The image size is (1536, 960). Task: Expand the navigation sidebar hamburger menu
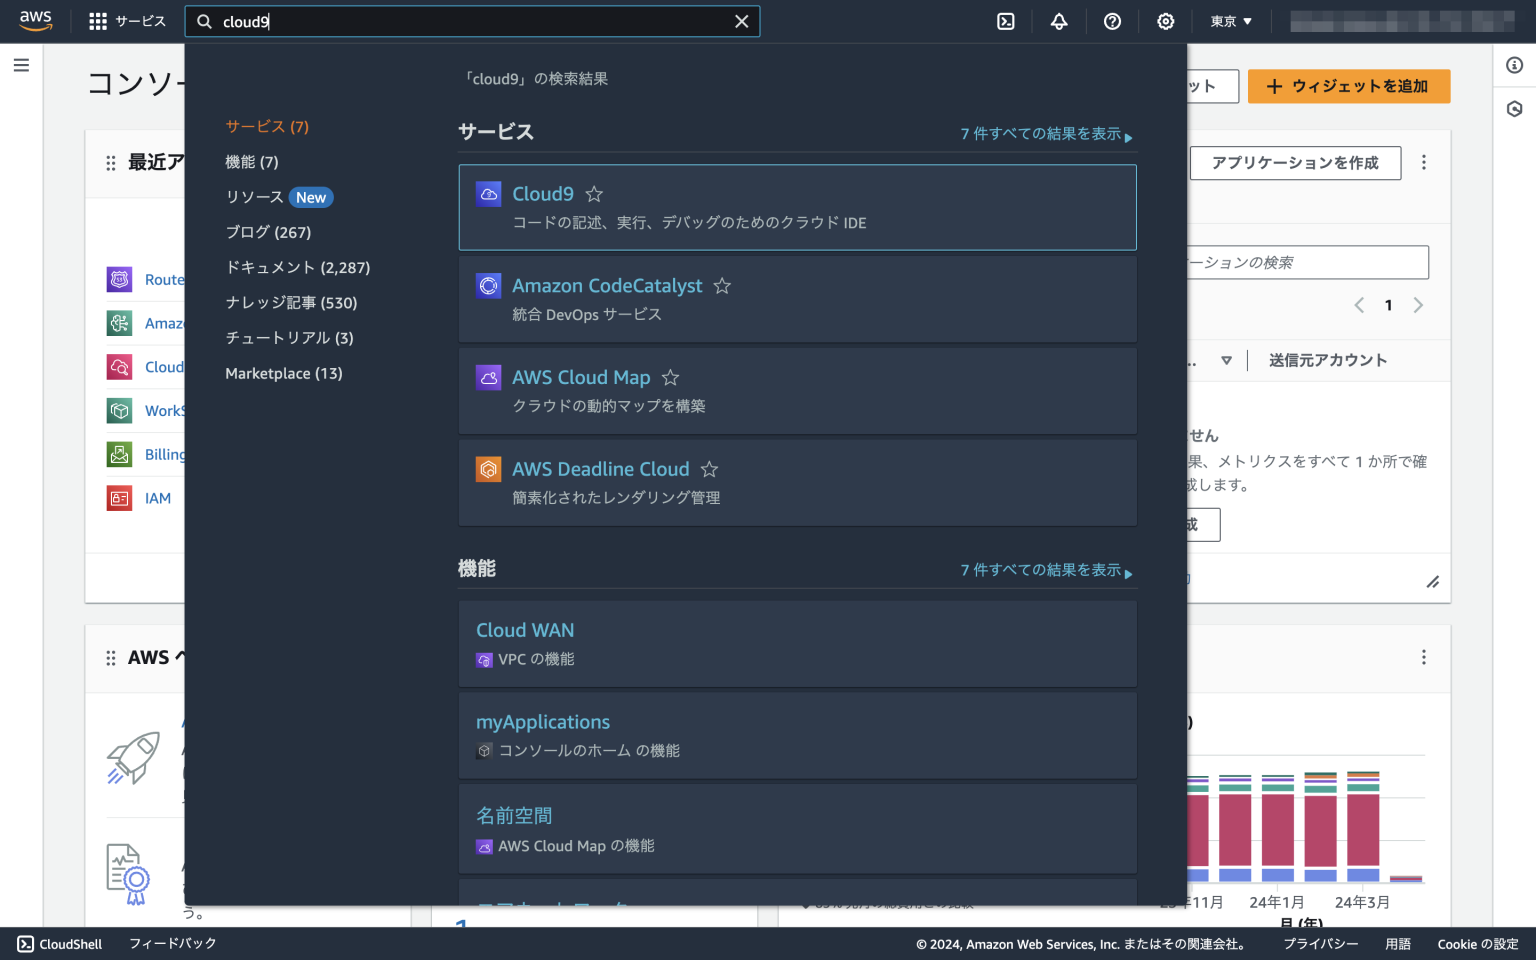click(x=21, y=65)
※
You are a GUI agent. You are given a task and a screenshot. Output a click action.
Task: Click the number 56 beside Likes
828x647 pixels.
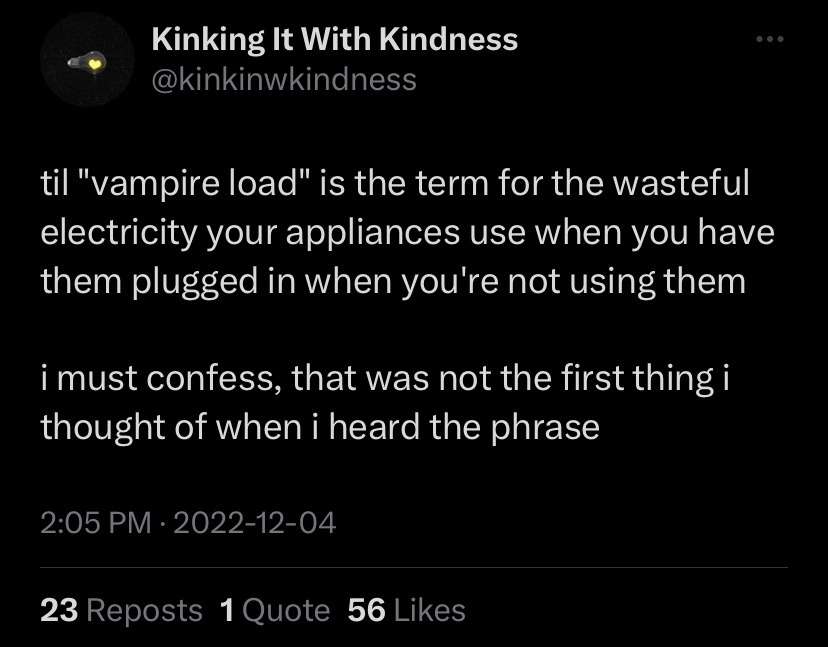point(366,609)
※
Could you repeat everything from the line containing "The image size" through the line containing "click(x=21, y=65)", both lines included, leaving the pictures out of your answer?

The image size is (1536, 960). Task: Expand the navigation sidebar hamburger menu
click(x=21, y=65)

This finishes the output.